Personal information
- Nationality: Bulgaria
- Born: Станимира Петрова 16 December 1990 (age 35) Asenovgrad, Bulgaria

Sport
- Sport: Boxing

Medal record
Women's amateur boxing
Representing Bulgaria
| Event | 1st | 2nd | 3rd |
| World Championships | 1 | 0 | 0 |
| European Championships | 2 | 0 | 2 |
| European Games | 2 | 0 | 0 |
| Total | 5 | 0 | 2 |
World Championships
| Gold medal – first place | 2014 Jeju | Bantamweight |
European Games
| Gold medal – first place | 2019 Minsk | Featherweight |
| Gold medal – first place | 2023 Kraków-Małopolska | Bantamweight |
European Championships
| Gold medal – first place | 2016 Sofia | Bantamweight |
| Gold medal – first place | 2018 Sofia | Featherweight |
| Bronze medal – third place | 2019 Alcobendas | Featherweight |
| Bronze medal – third place | 2022 Budva | Bantamweight |

= Stanimira Petrova =

Bulgarian boxer (born 1990)

Stanimira Petrova (Станимира Петрова) (born 16 December 1990) is a Bulgarian female boxer.

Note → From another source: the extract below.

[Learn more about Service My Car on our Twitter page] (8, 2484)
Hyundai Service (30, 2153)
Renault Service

She competed in three successive Olympic Games, at the 2016 Summer Olympics in Rio de Janeiro, 2020 Summer Olympics in Tokyo and at the 2024 Summer Olympics in Paris.

She won a gold medal in bantamweight at the 2014 AIBA Women's World Boxing Championships.

Petrova is also two-time European champion and two-time European Games gold medallist.